--- Requirement 1 ---
In the forum thread proposing an experiment, how many separate pairs of each dual should the experiment use?

--- Extract to read ---
# I propose an experiment



## Gentleman (Jun 14, 2014)

Find pairs of duals who are single, and share the same core values (religion, politics, etc). Pay them to date and live together in a small house for a year. Record how they feel about each other at the end of the year. Do this with three to four separate pairs of each dual. Conduct the same experiment with conflictors. This would validate or invalidate intertype relations.


----------



## Pancreatic Pandora (Aug 16, 2013)

Stampede said:


> Find pairs of duals who are single, and share the same core values (religion, politics, etc). Pay them to date and live together in a small house for a year. Record how they feel about each other at the end of the year. Do this with three to four separate pairs of each dual. Conduct the same experiment with conflictors. This would validate or invalidate intertype relations.


And who's going to pay and handle the logistics of that?


----------



## Gentleman (Jun 14, 2014)

Pancreatic Pandora said:


> And who's going to pay and handle the logistics of that?


Rich people who care would be the best bet. I'd do it if I had the money.

We could even make a buck off of the reality TV sheeple, and create a profit incentive to get this done. "Watch two people whom psychology suggests should hate each other live under the same roof! Don't miss the next episode of _*sociotypes*_!"


----------



## Pancreatic Pandora (Aug 16, 2013)

Stampede said:


> Rich people who care would be the best bet. I'd do it if I had the money.
> 
> We could even make a buck off of the reality TV sheeple, and create a profit incentive to get this done. "Watch two people whom psychology suggests should hate each other live under the same roof! Don't miss the next episode of _*sociotypes*_!"

--- Records to process ---
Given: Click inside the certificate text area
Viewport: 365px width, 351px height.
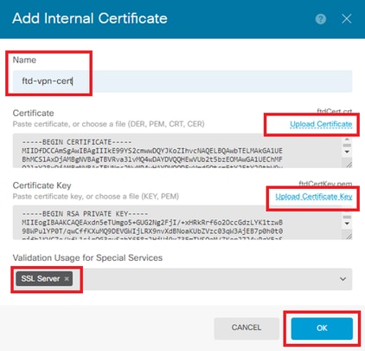Looking at the screenshot, I should (177, 151).
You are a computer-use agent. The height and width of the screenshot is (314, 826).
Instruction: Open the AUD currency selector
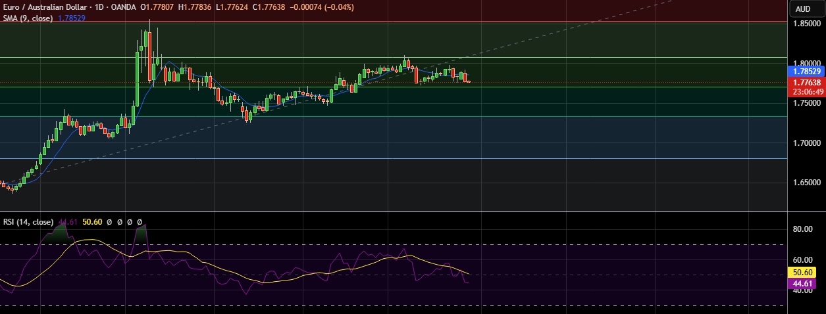coord(802,9)
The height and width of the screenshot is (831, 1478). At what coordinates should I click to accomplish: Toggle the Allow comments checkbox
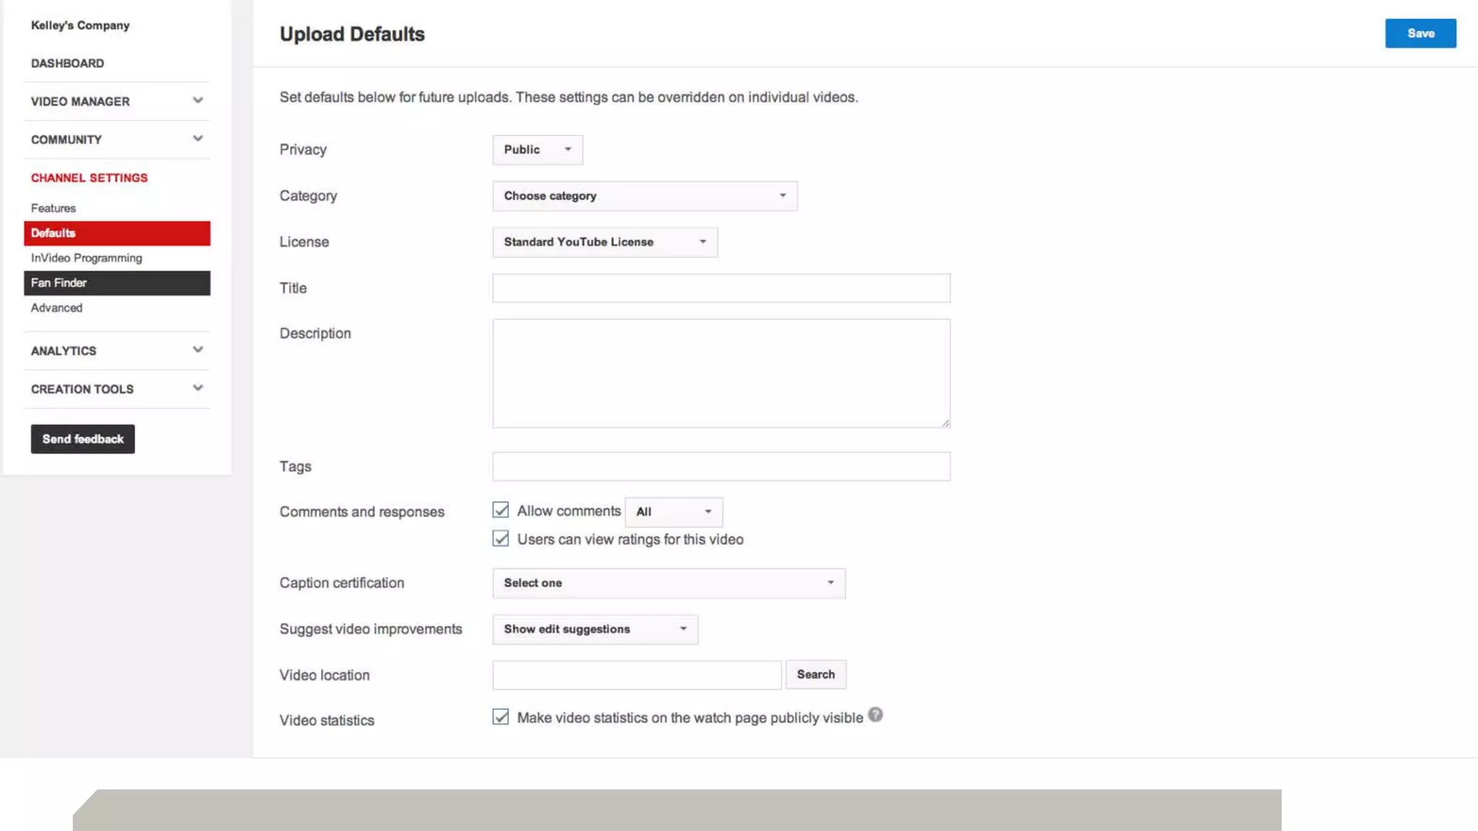(x=500, y=510)
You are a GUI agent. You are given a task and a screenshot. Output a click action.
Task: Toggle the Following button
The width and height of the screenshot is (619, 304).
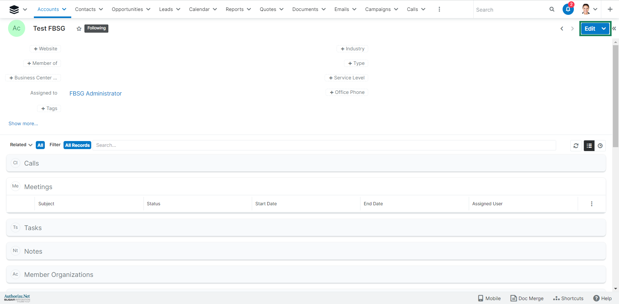point(96,28)
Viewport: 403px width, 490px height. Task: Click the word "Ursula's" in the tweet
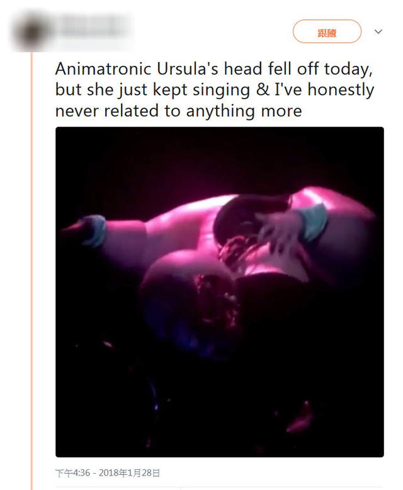pos(187,69)
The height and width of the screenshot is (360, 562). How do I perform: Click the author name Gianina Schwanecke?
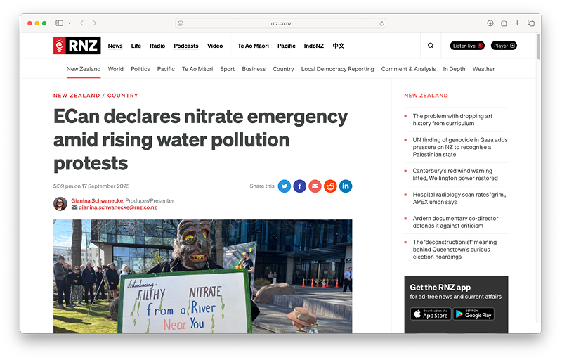click(x=97, y=200)
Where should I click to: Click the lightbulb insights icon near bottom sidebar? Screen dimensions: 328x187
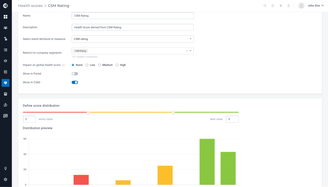point(5,168)
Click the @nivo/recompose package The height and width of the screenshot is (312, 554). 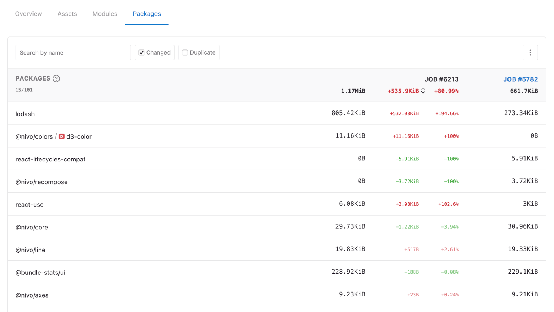(x=41, y=182)
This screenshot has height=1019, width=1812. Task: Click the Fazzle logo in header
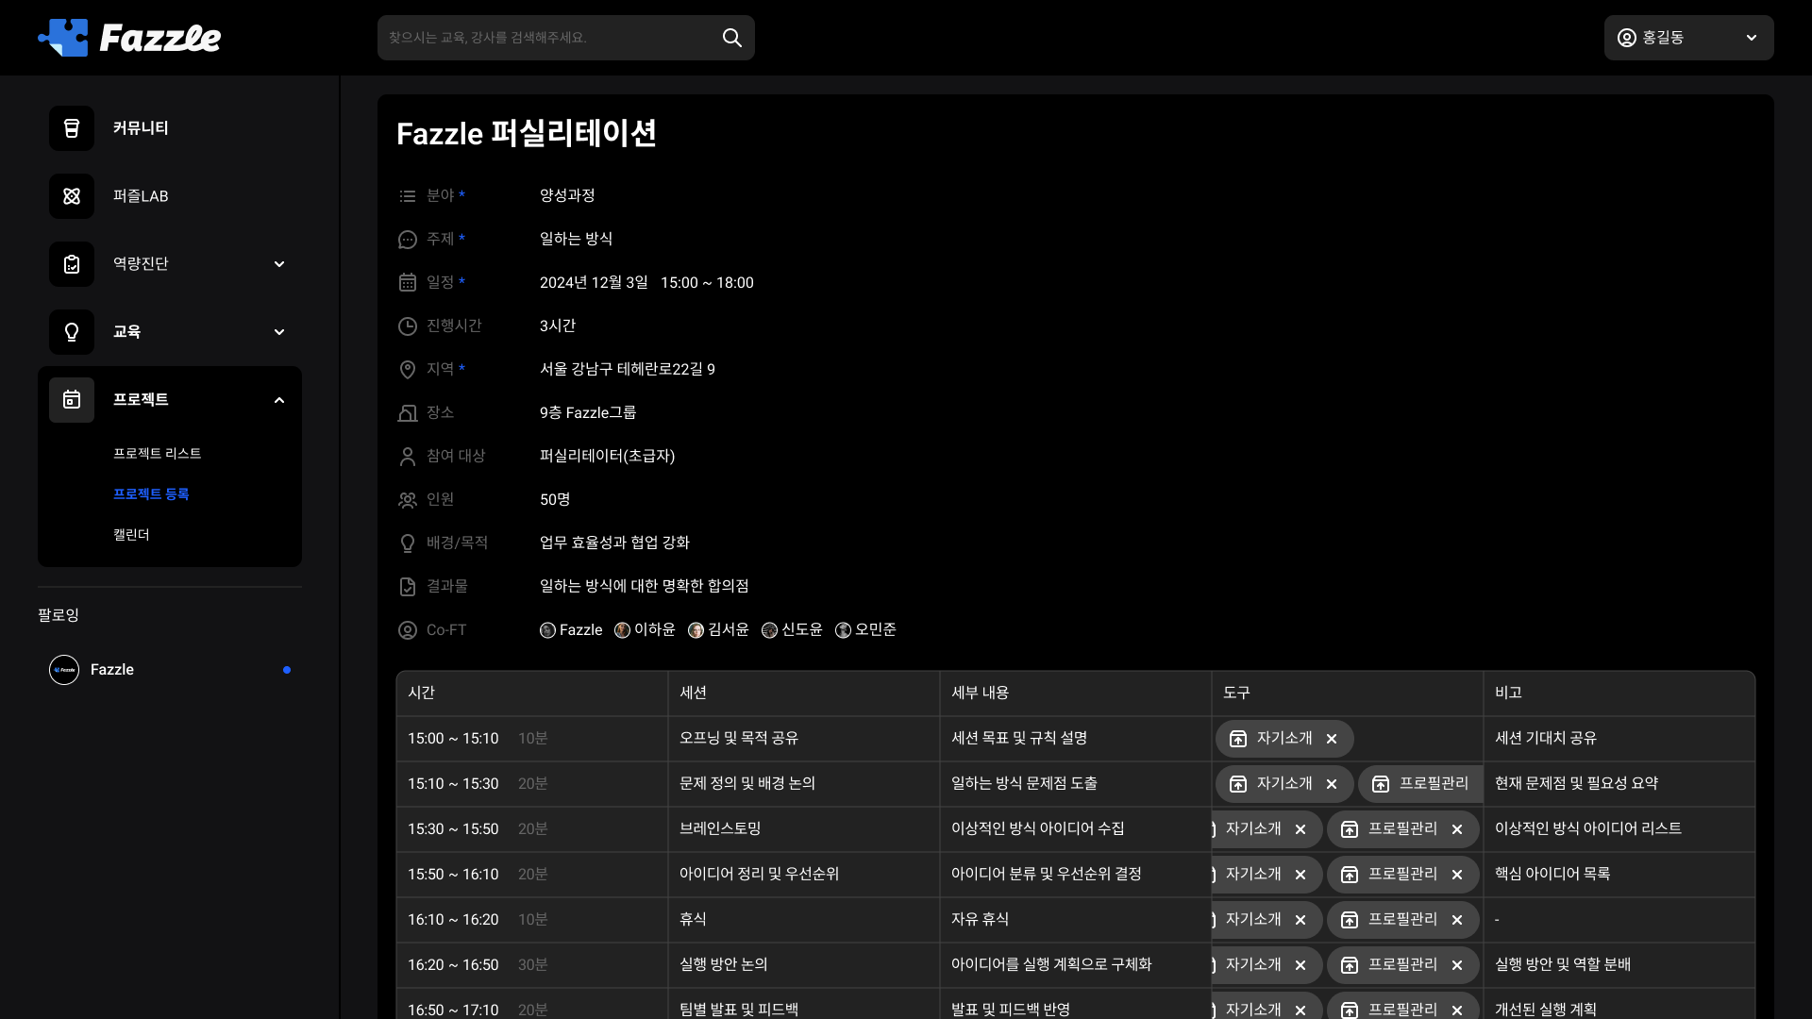pyautogui.click(x=129, y=38)

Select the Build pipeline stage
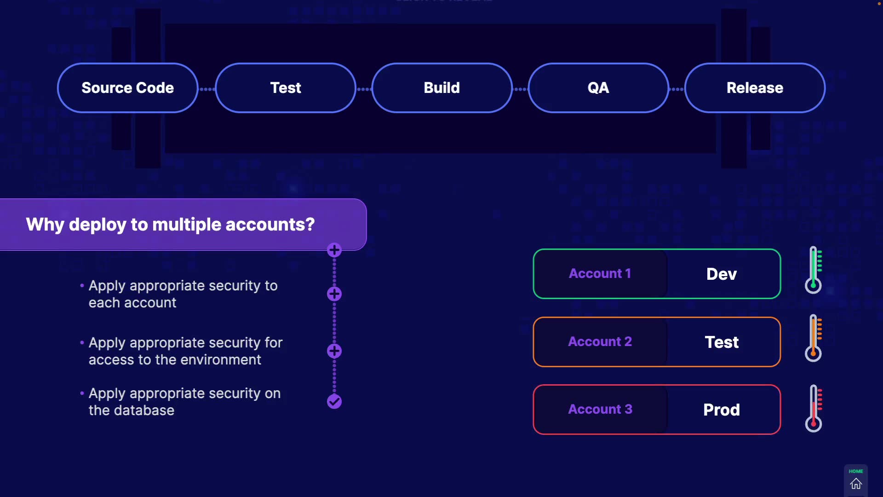pyautogui.click(x=442, y=88)
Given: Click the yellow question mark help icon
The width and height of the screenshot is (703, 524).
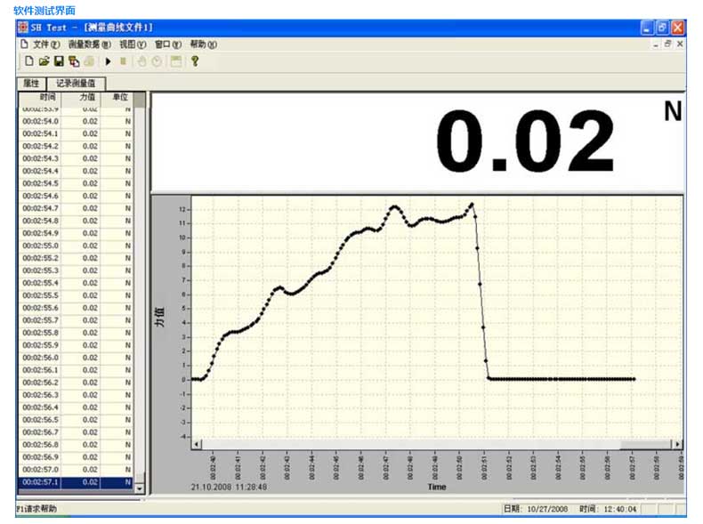Looking at the screenshot, I should click(195, 61).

--- Requirement 2 ---
Rewrite the entries from their start through the line that contains "point(96,28)", replacing "Toggle" with "Switch" and keeping everything else the same. Leave out the pictures.

--- Expected output 1 ---
Three to four separate pairs of each dual.

--- Expected output 2 ---
Given: Click inside the certificate text area
Viewport: 365px width, 351px height.
Looking at the screenshot, I should (177, 151).
You are a computer-use agent. The height and width of the screenshot is (314, 826).
Instruction: Open the AUD currency selector
coord(802,9)
The height and width of the screenshot is (831, 1478). At what coordinates should I click to accomplish: Switch the Allow comments checkbox
(x=500, y=510)
You are a GUI agent. You are given a task and a screenshot. Output a click action.
Task: Switch the Following button
The width and height of the screenshot is (619, 304).
point(96,28)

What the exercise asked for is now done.